= YOUR TASK =
Each entry that follows should be retyped exactly.

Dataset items
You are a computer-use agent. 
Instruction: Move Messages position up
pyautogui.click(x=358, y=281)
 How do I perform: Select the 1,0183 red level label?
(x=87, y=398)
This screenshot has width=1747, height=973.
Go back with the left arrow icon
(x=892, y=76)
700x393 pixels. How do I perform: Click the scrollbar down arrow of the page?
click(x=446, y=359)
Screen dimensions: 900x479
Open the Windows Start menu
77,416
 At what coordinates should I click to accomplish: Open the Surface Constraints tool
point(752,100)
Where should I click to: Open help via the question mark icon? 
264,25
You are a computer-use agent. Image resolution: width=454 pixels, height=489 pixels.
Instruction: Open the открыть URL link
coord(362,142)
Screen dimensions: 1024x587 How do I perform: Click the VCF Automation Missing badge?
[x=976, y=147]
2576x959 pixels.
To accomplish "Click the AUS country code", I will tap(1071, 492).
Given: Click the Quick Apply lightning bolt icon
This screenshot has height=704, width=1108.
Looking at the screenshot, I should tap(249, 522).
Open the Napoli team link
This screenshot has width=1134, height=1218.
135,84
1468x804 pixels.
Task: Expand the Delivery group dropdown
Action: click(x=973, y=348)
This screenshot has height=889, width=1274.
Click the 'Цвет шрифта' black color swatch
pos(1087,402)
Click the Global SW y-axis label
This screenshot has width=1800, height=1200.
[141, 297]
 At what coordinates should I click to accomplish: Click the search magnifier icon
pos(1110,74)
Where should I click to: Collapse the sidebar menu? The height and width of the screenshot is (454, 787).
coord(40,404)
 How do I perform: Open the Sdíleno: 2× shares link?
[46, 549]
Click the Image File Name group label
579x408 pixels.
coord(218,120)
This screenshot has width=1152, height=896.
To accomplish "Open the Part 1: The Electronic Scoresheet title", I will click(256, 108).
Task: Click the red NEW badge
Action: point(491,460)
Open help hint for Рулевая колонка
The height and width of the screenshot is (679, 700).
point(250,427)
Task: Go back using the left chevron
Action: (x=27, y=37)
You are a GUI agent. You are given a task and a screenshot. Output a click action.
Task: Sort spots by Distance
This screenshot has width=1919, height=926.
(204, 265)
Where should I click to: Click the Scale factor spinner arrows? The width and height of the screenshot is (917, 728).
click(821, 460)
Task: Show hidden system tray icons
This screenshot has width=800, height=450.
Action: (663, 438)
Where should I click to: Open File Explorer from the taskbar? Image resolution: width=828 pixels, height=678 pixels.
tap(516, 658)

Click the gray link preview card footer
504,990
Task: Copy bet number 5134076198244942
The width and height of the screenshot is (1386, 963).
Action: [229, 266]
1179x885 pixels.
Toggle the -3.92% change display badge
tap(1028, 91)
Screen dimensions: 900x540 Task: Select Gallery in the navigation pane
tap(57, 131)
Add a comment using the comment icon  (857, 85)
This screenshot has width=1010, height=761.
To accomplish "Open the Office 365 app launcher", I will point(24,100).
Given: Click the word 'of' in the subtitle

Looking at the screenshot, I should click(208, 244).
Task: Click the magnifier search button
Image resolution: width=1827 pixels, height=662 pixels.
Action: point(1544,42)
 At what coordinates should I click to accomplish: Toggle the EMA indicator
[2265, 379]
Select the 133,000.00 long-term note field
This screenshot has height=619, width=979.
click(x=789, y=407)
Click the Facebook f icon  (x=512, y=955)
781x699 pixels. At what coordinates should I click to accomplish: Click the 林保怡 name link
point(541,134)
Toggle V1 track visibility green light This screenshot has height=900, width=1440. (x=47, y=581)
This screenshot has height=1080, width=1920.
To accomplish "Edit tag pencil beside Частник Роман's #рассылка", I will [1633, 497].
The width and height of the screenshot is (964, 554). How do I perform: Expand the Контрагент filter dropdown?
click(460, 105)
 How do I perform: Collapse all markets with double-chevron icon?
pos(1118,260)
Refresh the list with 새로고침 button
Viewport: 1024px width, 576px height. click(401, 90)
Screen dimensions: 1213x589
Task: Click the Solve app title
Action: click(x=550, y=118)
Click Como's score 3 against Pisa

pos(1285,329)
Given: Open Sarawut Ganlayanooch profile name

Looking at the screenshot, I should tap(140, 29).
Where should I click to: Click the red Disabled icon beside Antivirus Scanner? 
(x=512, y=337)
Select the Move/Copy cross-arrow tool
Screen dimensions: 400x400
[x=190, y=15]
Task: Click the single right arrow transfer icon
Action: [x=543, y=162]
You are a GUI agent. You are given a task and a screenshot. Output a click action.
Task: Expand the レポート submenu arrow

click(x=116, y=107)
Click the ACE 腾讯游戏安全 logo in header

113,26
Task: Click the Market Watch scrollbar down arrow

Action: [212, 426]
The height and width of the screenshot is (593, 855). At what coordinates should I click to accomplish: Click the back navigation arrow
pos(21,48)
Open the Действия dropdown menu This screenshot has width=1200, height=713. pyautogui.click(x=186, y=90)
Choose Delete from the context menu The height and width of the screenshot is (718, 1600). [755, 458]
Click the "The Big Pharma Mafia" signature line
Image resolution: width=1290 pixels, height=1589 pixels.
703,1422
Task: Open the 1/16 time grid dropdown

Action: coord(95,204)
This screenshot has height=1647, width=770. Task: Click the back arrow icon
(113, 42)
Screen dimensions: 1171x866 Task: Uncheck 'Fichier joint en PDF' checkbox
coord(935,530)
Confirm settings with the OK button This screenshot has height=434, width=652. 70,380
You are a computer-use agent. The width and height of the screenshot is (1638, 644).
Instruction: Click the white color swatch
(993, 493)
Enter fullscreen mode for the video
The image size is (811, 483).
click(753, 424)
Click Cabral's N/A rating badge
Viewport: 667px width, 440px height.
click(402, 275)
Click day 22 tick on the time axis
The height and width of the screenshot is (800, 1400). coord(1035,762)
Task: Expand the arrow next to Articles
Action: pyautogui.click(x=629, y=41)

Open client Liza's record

= COMPLETED TASK =
You are a computer-use agent. 
Instruction: Move Messages position up
pyautogui.click(x=358, y=281)
 How do I perform: Select the 1,0183 red level label?
(x=87, y=398)
This screenshot has width=1747, height=973.
Go back with the left arrow icon
(x=892, y=76)
700x393 pixels. How do I perform: Click the scrollbar down arrow of the page?
click(x=446, y=359)
Screen dimensions: 900x479
Open the Windows Start menu
77,416
 At what coordinates should I click to accomplish: Open the Surface Constraints tool
point(752,100)
Where should I click to: Open help via the question mark icon? 
264,25
You are a computer-use agent. Image resolution: width=454 pixels, height=489 pixels.
Instruction: Open the открыть URL link
coord(362,142)
Screen dimensions: 1024x587 How do I perform: Click the VCF Automation Missing badge?
[x=976, y=147]
2576x959 pixels.
To accomplish "Click the AUS country code", I will tap(1071, 492).
Given: Click the Quick Apply lightning bolt icon
This screenshot has height=704, width=1108.
Looking at the screenshot, I should tap(249, 522).
Open the Napoli team link
This screenshot has width=1134, height=1218.
135,84
1468x804 pixels.
Task: Expand the Delivery group dropdown
Action: click(x=973, y=348)
This screenshot has height=889, width=1274.
Click the 'Цвет шрифта' black color swatch
pos(1087,402)
Click the Global SW y-axis label
This screenshot has width=1800, height=1200.
[141, 297]
 At what coordinates should I click to accomplish: Click the search magnifier icon
pos(1110,74)
Where should I click to: Collapse the sidebar menu? The height and width of the screenshot is (454, 787).
coord(40,404)
 How do I perform: Open the Sdíleno: 2× shares link?
[46, 549]
Click the Image File Name group label
579x408 pixels.
coord(218,120)
This screenshot has width=1152, height=896.
To accomplish "Open the Part 1: The Electronic Scoresheet title", I will click(256, 108).
Task: Click the red NEW badge
Action: point(491,460)
Open help hint for Рулевая колонка
The height and width of the screenshot is (679, 700).
point(250,427)
Task: Go back using the left chevron
Action: (x=27, y=37)
You are a GUI agent. You are given a task and a screenshot. Output a click action.
Task: Sort spots by Distance
This screenshot has width=1919, height=926.
(204, 265)
Where should I click to: Click the Scale factor spinner arrows? The width and height of the screenshot is (917, 728).
click(821, 460)
Task: Show hidden system tray icons
This screenshot has width=800, height=450.
Action: (663, 438)
Where should I click to: Open File Explorer from the taskbar? Image resolution: width=828 pixels, height=678 pixels.
tap(516, 658)

Click the gray link preview card footer
504,990
Task: Copy bet number 5134076198244942
The width and height of the screenshot is (1386, 963).
Action: [229, 266]
1179x885 pixels.
Toggle the -3.92% change display badge
tap(1028, 91)
Screen dimensions: 900x540 Task: Select Gallery in the navigation pane
tap(57, 131)
Add a comment using the comment icon  (857, 85)
This screenshot has width=1010, height=761.
To accomplish "Open the Office 365 app launcher", I will point(24,100).
Given: Click the word 'of' in the subtitle

Looking at the screenshot, I should click(208, 244).
Task: Click the magnifier search button
Image resolution: width=1827 pixels, height=662 pixels.
Action: point(1544,42)
 At what coordinates should I click to accomplish: Toggle the EMA indicator
[2265, 379]
Select the 133,000.00 long-term note field
This screenshot has height=619, width=979.
click(x=789, y=407)
Click the Facebook f icon  (x=512, y=955)
781x699 pixels. At what coordinates should I click to accomplish: Click the 林保怡 name link
point(541,134)
Toggle V1 track visibility green light This screenshot has height=900, width=1440. (x=47, y=581)
This screenshot has height=1080, width=1920.
To accomplish "Edit tag pencil beside Частник Роман's #рассылка", I will [1633, 497].
The width and height of the screenshot is (964, 554). How do I perform: Expand the Контрагент filter dropdown?
click(460, 105)
 How do I perform: Collapse all markets with double-chevron icon?
pos(1118,260)
Refresh the list with 새로고침 button
Viewport: 1024px width, 576px height. click(401, 90)
Screen dimensions: 1213x589
Task: Click the Solve app title
Action: click(x=550, y=118)
Click Como's score 3 against Pisa

pos(1285,329)
Given: Open Sarawut Ganlayanooch profile name

Looking at the screenshot, I should tap(140, 29).
Where should I click to: Click the red Disabled icon beside Antivirus Scanner? 
(x=512, y=337)
Select the Move/Copy cross-arrow tool
Screen dimensions: 400x400
[x=190, y=15]
Task: Click the single right arrow transfer icon
Action: [x=543, y=162]
You are a GUI agent. You are given a task and a screenshot. Output a click action.
Task: Expand the レポート submenu arrow

click(x=116, y=107)
Click the ACE 腾讯游戏安全 logo in header

113,26
Task: Click the Market Watch scrollbar down arrow

Action: [212, 426]
The height and width of the screenshot is (593, 855). At what coordinates should I click to accomplish: Click the back navigation arrow
pos(21,48)
Open the Действия dropdown menu This screenshot has width=1200, height=713. pyautogui.click(x=186, y=90)
Choose Delete from the context menu The height and width of the screenshot is (718, 1600). [755, 458]
Click the "The Big Pharma Mafia" signature line
Image resolution: width=1290 pixels, height=1589 pixels.
703,1422
Task: Open the 1/16 time grid dropdown

Action: coord(95,204)
This screenshot has height=1647, width=770. Task: Click the back arrow icon
(113, 42)
Screen dimensions: 1171x866 Task: Uncheck 'Fichier joint en PDF' checkbox
coord(935,530)
Confirm settings with the OK button This screenshot has height=434, width=652. 70,380
You are a computer-use agent. The width and height of the screenshot is (1638, 644).
Instruction: Click the white color swatch
(993, 493)
Enter fullscreen mode for the video
The image size is (811, 483).
click(753, 424)
Click Cabral's N/A rating badge
Viewport: 667px width, 440px height.
click(402, 275)
Click day 22 tick on the time axis
The height and width of the screenshot is (800, 1400). coord(1035,762)
Task: Expand the arrow next to Articles
Action: pyautogui.click(x=629, y=41)

Open client Liza's record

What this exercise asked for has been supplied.